Datasets¶
ObsPlus includes a few interesting datasets which are used for testing purposes, but a template with instructions is provided if you would like to create and distribute your own.
The datasets are “lazy” in that all but the most essential information will be downloaded only when some code requests the dataset. This helps keep the size of ObsPlus small, a network connection will be needed the first time each dataset is used. Here are a few examples of things that can be done with datasets:
Dataset basics¶
Loading a dataset only requires knowing its name (and having installed it, more on that later).
[1]:
import obspy
import obsplus
ds = obsplus.load_dataset("crandall_test")
The best way to access the data in a dataset is by using the desired client:
[2]:
wave_client = ds.waveform_client
station_client = ds.station_client
event_client = ds.event_client
These clients behave the same as any Client
in ObsPy:
[3]:
st = wave_client.get_waveforms()
assert isinstance(st, obspy.Stream)
inv = station_client.get_stations()
assert isinstance(inv, obspy.Inventory)
cat = event_client.get_events()
assert isinstance(cat, obspy.Catalog)
A ‘Fetcher’ can be used for “dataset aware” querying.
[4]:
fetcher = ds.get_fetcher()
Each dataset is a just a directory of files whose path is stored as the data_path
attribute:
[5]:
ds.data_path
[5]:
PosixPath('/home/runner/opsdata/crandall_test')
The included data files are found in the source_path
:
[6]:
ds.source_path
[6]:
PosixPath('/home/runner/work/obsplus/obsplus/src/obsplus/datasets/crandall_test')
Datasets can be copied with the copy_dataset
function.
[7]:
from pathlib import Path
obsplus.copy_dataset("crandall_test", ".")
path = Path(".") / "crandall_test"
assert path.exists() and path.is_dir()
Data path¶
By default, all datasets are stored in the user’s home directory in a directory called ‘opsdata’. Each dataset is contained by a subdirectory with the same name as the dataset.
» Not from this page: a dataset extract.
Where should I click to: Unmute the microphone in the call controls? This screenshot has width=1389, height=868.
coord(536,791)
The environmental variable OPSDATA_PATH
can be used to change the default dataset location.
Included Test Datasets¶
TA_test: A small dataset with two stations from the TA with channels that have very low sampling rates.
Crandall_test: Event waveforms for the Crandall Canyon Mine collapse and associated aftershocks. The dataset also includes a catalog of the events and a station inventory.
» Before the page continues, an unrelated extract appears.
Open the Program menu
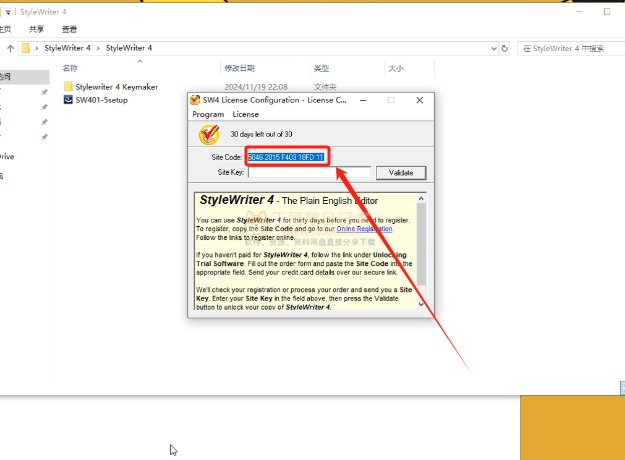 click(x=208, y=115)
Bingham_test: Event waveforms associated with the Bingham Canyon Landslide, one of the largest anthropogenic landslides ever recorded. The dataset also includes a catalog of the events and a station inventory.
Each of these data sets is accessed via obsplus.load_dataset
function which takes the name of the dataset as the only argument and returns a DataSet
instance. This will take a few minutes if the datasets have not yet been downloaded, otherwise it should be very quick.
[8]:
# cleanup temporary directory
import shutil
from pathlib import Path
path = Path("crandall_test")
if path.exists():
shutil.rmtree(path)